### ABOUT THIS TASK
Each line from the start of the records through the line containing "Sciencevivid (304, 13)" is to be transcribed exactly, and no other line is to be included.

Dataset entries
++++++++++++++++++++

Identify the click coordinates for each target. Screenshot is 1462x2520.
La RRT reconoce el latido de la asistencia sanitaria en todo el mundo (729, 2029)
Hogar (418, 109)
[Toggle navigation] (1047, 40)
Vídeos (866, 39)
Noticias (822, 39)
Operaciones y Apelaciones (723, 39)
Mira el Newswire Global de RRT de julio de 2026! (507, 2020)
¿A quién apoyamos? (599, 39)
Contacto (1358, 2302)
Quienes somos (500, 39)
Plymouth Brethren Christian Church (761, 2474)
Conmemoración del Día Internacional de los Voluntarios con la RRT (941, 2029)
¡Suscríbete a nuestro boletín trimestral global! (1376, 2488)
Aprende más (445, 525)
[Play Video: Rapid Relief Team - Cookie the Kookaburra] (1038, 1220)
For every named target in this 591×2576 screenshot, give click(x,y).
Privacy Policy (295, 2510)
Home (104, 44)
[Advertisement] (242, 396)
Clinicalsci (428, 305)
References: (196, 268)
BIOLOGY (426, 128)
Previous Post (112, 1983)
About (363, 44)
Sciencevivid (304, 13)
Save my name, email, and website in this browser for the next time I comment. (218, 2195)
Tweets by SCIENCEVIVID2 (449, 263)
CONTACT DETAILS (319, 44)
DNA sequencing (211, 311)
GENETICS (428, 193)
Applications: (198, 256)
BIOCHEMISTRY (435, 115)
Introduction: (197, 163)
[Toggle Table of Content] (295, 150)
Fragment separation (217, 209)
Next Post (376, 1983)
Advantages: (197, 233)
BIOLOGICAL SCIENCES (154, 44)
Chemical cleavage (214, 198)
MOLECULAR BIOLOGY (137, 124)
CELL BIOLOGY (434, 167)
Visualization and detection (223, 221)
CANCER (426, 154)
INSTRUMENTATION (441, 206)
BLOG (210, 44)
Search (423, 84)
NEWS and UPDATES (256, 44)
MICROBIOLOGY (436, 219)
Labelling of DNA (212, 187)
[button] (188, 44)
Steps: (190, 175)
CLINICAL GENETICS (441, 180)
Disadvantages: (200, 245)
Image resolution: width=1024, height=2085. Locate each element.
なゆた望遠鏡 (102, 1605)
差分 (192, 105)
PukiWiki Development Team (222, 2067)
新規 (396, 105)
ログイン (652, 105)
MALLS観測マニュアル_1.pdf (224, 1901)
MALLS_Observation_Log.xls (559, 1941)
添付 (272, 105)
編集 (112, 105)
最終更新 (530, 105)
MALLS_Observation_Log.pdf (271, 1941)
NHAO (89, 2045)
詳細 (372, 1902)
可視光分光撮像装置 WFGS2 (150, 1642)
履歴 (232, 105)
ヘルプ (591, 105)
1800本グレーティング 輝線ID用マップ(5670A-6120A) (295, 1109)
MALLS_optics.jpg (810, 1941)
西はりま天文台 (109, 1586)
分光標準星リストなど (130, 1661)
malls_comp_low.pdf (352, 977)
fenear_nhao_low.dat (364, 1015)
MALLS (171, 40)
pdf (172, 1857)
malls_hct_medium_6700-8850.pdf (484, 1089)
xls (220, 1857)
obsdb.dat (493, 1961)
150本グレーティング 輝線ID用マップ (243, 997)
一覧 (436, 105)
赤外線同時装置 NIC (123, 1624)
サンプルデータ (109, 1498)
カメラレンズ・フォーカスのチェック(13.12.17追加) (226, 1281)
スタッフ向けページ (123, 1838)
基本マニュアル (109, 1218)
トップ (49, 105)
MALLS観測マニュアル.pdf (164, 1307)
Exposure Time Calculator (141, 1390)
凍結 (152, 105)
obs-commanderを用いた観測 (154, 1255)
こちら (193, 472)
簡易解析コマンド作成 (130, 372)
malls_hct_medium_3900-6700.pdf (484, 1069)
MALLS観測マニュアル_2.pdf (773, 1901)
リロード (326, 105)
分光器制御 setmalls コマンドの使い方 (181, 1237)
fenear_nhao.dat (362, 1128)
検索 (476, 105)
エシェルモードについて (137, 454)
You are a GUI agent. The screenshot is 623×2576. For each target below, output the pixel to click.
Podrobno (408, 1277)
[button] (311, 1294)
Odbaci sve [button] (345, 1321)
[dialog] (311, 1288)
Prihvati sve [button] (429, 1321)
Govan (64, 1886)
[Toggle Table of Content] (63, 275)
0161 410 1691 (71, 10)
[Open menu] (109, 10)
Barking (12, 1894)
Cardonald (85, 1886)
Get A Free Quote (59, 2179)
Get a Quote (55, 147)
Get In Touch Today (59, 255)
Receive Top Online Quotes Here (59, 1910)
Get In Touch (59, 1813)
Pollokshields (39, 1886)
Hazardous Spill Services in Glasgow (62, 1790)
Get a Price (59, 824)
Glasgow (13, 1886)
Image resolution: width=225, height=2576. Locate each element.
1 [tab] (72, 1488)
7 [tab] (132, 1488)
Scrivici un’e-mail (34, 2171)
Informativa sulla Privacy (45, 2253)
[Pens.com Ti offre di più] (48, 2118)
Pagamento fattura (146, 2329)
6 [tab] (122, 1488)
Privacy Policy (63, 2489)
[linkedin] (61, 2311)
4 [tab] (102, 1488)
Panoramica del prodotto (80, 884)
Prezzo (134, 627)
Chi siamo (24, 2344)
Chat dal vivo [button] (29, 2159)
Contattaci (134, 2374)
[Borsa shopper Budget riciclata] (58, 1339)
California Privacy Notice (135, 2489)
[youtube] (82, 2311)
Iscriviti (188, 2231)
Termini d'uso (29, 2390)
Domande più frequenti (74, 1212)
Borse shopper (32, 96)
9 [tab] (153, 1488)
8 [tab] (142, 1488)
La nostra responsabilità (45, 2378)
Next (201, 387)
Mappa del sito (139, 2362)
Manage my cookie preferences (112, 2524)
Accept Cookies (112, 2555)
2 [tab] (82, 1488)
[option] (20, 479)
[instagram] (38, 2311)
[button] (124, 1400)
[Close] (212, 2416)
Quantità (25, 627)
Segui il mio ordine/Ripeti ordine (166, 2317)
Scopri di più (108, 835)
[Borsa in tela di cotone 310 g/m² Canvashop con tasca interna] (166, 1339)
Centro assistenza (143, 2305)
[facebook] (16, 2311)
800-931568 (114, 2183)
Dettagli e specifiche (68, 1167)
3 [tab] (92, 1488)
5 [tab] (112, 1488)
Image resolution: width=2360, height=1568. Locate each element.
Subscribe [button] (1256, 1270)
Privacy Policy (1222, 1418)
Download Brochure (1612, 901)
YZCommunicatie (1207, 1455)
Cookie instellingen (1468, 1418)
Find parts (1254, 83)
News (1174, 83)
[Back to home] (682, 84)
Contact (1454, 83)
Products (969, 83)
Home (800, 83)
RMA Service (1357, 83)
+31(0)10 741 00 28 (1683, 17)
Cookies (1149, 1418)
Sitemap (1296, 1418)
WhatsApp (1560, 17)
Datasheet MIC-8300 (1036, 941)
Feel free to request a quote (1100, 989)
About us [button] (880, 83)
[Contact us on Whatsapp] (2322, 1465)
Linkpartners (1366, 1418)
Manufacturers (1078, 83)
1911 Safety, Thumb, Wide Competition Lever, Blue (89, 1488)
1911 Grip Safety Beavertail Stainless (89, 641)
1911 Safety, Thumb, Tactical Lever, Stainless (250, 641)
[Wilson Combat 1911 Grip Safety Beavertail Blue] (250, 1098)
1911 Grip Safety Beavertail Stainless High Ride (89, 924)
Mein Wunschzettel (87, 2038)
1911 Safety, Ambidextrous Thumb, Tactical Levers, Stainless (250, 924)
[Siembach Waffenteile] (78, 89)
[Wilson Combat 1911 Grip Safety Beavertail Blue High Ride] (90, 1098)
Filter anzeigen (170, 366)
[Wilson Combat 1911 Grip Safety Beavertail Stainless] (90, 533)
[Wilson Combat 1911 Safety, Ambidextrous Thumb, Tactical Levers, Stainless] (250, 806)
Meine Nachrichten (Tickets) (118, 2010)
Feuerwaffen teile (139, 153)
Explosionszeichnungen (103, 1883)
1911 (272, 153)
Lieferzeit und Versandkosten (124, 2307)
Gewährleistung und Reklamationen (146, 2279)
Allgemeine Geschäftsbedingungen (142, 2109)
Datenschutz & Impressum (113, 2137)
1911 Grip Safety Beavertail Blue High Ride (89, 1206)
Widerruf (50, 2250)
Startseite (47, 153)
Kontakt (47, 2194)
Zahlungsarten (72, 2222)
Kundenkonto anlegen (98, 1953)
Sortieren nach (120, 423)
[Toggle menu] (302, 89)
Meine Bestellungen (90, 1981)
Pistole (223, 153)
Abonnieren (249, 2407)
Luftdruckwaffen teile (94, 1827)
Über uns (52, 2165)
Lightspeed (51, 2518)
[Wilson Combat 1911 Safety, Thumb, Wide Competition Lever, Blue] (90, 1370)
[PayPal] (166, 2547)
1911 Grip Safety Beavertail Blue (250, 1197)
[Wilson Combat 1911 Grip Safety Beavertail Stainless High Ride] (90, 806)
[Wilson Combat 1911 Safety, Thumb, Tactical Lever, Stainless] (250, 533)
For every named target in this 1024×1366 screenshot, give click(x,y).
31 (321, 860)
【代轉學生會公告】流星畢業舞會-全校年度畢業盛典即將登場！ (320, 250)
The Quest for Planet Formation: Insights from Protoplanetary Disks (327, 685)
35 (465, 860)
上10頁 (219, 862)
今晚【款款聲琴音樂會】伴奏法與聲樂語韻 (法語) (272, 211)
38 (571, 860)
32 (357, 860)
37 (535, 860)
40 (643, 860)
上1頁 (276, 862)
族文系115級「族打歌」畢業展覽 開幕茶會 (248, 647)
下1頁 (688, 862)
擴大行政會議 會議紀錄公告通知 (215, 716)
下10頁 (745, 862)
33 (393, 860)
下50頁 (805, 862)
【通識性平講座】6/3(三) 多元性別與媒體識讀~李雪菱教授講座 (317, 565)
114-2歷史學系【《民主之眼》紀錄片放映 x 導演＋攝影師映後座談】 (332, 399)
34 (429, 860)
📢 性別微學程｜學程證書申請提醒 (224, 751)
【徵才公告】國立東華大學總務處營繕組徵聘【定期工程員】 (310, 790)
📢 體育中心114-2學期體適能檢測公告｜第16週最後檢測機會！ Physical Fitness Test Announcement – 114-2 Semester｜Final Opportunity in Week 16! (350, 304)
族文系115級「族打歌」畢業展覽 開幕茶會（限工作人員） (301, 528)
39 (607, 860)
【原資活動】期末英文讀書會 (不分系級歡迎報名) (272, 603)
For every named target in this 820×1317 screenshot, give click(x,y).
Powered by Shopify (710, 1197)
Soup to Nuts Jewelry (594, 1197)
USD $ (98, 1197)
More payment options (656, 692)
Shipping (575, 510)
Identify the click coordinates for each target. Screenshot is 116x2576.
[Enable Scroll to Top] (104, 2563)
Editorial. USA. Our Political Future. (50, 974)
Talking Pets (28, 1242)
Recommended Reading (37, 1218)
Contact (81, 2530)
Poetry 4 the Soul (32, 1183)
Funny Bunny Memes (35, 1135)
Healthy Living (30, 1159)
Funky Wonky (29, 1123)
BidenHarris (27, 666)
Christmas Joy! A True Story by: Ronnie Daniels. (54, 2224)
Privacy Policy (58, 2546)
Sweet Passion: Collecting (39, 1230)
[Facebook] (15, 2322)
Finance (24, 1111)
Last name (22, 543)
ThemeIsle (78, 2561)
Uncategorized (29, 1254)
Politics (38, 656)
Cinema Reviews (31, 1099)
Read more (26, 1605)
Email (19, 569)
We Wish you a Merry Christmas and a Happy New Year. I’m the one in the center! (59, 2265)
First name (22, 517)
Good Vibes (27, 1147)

++++++++++++++++++++

### TASK RESULT
Identify the click coordinates for each target. Screenshot is 1462x2520.
La RRT reconoce el latido de la asistencia sanitaria en todo el mundo (729, 2029)
Hogar (418, 109)
[Toggle navigation] (1047, 40)
Vídeos (866, 39)
Noticias (822, 39)
Operaciones y Apelaciones (723, 39)
Mira el Newswire Global de RRT de julio de 2026! (507, 2020)
¿A quién apoyamos? (599, 39)
Contacto (1358, 2302)
Quienes somos (500, 39)
Plymouth Brethren Christian Church (761, 2474)
Conmemoración del Día Internacional de los Voluntarios con la RRT (941, 2029)
¡Suscríbete a nuestro boletín trimestral global! (1376, 2488)
Aprende más (445, 525)
[Play Video: Rapid Relief Team - Cookie the Kookaburra] (1038, 1220)
For every named target in this 591×2576 screenshot, give click(x,y).
Privacy Policy (295, 2510)
Home (104, 44)
[Advertisement] (242, 396)
Clinicalsci (428, 305)
References: (196, 268)
BIOLOGY (426, 128)
Previous Post (112, 1983)
About (363, 44)
Sciencevivid (304, 13)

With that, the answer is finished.